Extremely simple: each match against any of the tags is worth a point; only return anything with more than zero points.

Moreover, this approach means that the whole looping I was going to have to do in PHP could be eliminated, and MySQL could return the right ordering as well:

SELECT *, SUM(CASE WHEN tag_id in (A, B, C) THEN 1 END) AS matchnum FROM table
GROUP BY post_id
HAVING SUM(CASE WHEN tag_id in (A, B, C) THEN 1 END) > 0
ORDER BY matchnum DESC, date DESC;

(I know there’s no date in the example table, but I didn’t want to complicate the above code with joins.)

That’s it; that does more or less all of the difficult work. The select statement in my widget looks like this:

SELECT $wpdb->posts.*, SUM(CASE WHEN $wpdb->term_relationships.term_taxonomy_id in (" . $comma_separated_tags_to_match . ") THEN 1 END) AS matchnum from $wpdb->posts
LEFT JOIN $wpdb->term_relationships ON ($wpdb->posts.ID = $wpdb->term_relationships.object_id)
WHERE $wpdb->posts.post_status = 'publish'
AND $wpdb->posts.post_type = 'post'
AND $wpdb->posts.ID != " . $post_id . "
GROUP BY $wpdb->term_relationships.object_id
HAVING SUM(CASE WHEN $wpdb->term_relationships.term_taxonomy_id in (" . $comma_separated_tags_to_match . ") THEN 1 END) > 0
ORDER BY matchnum DESC, $wpdb->posts.post_date " . $options['dateorder'] . "
LIMIT " . $options['fetchlimit'] . ";

I’m that SQL pattern will prove handy in future, as well—thanks Al!

Apart from that, the only real obstacles concerned trying to make classes work with a WordPress structure that doesn’t seem to expect to deal with them. To get around this I ended up creating some functions that did nothing but wrap calls into class functions.

4 Responses to “Related Posts Plugin and SQL Trickery”

  1. Richard Says:

    Tadhg, this is very neat plugin and really captures the importance of relationship in post content. I like the way you have used wp core features like tags to do this, as opposed to other related posts plugins that look at analysing content.

    Two points I want to ask you to do with presentation:

    1- can you make a template so that the plugin can display a list in a page (say after the post)?
    2- showing the first image as a thumbnail, then the Post title then a content snippet would be nice.

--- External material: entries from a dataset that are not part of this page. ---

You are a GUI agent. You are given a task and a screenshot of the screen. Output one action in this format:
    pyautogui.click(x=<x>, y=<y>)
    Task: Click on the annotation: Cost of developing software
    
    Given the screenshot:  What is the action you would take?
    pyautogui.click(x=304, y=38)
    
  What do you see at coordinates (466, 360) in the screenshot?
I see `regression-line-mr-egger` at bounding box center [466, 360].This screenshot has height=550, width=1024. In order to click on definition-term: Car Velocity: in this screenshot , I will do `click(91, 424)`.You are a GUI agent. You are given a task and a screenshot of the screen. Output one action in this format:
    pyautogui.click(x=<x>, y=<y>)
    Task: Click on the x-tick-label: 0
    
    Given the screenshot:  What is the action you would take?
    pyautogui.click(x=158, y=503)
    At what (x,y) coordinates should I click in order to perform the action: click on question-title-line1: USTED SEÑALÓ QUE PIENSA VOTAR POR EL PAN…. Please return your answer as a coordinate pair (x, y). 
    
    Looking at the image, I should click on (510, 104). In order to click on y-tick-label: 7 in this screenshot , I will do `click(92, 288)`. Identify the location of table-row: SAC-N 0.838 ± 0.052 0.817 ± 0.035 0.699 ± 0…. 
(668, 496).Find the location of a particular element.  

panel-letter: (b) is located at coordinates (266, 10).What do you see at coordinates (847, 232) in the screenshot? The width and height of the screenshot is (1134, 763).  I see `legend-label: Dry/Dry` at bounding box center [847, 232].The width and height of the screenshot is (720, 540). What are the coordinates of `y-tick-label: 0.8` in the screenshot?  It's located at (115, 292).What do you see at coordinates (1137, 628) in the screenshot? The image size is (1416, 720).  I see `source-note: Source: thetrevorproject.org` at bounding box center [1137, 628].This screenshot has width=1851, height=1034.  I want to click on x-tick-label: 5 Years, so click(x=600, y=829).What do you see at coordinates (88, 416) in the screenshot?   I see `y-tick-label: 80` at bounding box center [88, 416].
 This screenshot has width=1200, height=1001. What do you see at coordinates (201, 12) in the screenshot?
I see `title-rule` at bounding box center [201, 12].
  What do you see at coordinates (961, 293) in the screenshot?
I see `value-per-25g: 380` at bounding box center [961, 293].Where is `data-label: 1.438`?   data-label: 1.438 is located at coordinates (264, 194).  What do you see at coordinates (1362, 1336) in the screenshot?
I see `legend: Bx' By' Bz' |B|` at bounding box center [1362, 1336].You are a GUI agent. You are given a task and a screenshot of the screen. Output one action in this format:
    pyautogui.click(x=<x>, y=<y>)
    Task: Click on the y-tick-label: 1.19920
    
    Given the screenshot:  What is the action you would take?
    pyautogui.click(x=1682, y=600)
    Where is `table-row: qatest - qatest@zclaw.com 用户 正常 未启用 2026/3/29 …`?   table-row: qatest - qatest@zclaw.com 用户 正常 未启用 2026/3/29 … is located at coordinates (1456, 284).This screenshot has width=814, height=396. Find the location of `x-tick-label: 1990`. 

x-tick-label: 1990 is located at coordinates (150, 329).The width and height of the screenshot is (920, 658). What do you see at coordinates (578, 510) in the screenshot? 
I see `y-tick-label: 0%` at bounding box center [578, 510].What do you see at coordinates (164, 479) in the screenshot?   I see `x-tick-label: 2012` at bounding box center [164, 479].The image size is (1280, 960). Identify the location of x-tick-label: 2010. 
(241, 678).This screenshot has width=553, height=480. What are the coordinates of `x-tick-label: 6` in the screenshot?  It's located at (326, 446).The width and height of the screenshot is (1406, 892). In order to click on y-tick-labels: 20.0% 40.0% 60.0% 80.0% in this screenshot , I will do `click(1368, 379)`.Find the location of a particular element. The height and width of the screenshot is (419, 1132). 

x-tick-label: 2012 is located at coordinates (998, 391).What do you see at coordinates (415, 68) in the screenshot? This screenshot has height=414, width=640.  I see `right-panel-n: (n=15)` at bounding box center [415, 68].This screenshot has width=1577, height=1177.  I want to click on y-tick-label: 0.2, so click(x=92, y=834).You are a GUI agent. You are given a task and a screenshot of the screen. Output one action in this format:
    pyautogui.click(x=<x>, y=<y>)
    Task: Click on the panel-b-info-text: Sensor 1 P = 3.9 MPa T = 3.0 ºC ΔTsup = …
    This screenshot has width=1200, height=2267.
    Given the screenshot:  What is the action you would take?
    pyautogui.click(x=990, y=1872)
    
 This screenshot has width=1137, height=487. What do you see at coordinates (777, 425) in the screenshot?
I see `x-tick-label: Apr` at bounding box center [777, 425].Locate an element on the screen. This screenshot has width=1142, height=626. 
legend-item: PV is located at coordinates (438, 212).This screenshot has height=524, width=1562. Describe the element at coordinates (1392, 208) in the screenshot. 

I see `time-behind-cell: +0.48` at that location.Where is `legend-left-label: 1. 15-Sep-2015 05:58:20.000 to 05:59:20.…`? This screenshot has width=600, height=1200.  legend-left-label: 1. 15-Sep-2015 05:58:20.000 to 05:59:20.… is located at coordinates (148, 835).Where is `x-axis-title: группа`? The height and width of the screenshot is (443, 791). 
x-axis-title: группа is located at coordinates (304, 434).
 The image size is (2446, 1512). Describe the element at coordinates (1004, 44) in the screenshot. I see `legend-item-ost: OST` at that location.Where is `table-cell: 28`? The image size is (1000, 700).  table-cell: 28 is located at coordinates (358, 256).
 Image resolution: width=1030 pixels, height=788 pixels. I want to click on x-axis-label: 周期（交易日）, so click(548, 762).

    I run a magazine site and one thing I need is to catch reader attention visually and these points would help. Many thanks…

  2. Shota Says:

    I have been looking for this widget so long.
    so, thanks for the great widget.

    I have a question, can I get rid of the date next to he title of each post?

  3. Tadhg Says:

    Shota: I just updated the plugin, and the new version includes a field (in the widget control) that lets you format the date. If you leave this field blank, it won’t display the date at all.

  4. Tadhg Says:

    Richard: I just updated the plugin, and the new version includes the ability to show the list of related posts at the end of a page, and/or at the end of a post’s entry in the RSS feed, in addition to or instead of the widget in the sidebar. See for details.